=== Section Start ===

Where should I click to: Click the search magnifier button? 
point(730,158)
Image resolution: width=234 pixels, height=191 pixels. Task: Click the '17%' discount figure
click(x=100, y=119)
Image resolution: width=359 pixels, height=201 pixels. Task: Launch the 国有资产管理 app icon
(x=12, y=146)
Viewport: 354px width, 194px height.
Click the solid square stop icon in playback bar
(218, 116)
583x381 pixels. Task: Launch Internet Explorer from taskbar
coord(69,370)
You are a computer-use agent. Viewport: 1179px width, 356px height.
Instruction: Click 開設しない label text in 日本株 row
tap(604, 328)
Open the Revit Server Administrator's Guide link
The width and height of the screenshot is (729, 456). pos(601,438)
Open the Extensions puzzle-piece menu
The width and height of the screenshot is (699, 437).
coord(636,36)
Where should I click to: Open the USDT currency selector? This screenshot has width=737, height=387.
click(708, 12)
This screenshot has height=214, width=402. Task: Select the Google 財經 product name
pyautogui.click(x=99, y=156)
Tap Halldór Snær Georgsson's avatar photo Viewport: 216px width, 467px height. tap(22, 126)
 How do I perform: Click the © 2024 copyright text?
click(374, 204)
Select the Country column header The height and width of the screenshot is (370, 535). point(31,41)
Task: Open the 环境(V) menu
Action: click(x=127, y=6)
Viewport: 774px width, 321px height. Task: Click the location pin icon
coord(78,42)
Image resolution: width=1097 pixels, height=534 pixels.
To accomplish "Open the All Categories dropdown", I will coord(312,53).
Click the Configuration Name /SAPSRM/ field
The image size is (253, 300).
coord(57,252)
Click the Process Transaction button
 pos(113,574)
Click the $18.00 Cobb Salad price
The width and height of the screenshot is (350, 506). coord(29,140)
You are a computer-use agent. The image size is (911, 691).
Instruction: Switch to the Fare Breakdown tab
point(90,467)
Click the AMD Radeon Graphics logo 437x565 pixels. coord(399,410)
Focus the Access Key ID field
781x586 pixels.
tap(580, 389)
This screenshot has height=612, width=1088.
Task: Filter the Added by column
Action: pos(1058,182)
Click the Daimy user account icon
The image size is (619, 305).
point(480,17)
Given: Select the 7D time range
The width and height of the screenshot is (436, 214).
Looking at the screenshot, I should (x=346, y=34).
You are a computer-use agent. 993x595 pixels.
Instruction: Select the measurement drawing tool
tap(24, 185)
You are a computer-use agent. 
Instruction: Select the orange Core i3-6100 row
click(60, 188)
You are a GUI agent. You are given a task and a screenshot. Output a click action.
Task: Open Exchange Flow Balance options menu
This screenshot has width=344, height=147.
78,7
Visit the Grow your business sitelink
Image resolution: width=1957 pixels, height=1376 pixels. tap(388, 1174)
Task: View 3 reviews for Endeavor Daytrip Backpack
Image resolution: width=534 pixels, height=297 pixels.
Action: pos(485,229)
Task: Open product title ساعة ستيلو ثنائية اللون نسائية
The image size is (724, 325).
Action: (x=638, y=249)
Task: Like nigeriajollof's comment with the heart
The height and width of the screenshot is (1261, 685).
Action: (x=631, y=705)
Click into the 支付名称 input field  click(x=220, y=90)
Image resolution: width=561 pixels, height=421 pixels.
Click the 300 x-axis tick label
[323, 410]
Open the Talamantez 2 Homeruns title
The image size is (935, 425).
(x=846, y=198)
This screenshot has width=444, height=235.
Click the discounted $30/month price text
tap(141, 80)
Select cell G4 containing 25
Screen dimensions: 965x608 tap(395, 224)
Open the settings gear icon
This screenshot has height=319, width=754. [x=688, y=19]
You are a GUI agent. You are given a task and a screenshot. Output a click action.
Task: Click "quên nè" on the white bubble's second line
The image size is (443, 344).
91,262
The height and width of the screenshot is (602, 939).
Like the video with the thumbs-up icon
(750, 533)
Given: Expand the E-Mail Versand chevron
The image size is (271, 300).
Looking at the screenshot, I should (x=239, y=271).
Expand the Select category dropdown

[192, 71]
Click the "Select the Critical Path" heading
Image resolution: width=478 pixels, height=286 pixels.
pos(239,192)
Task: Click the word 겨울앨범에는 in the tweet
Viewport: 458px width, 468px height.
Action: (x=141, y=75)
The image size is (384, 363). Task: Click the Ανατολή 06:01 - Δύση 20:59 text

=== Section End ===

## Work to complete
Go over the listing above and copy out each line that includes "field".

## Reply
Click the Configuration Name /SAPSRM/ field
Focus the Access Key ID field
Click into the 支付名称 input field  click(x=220, y=90)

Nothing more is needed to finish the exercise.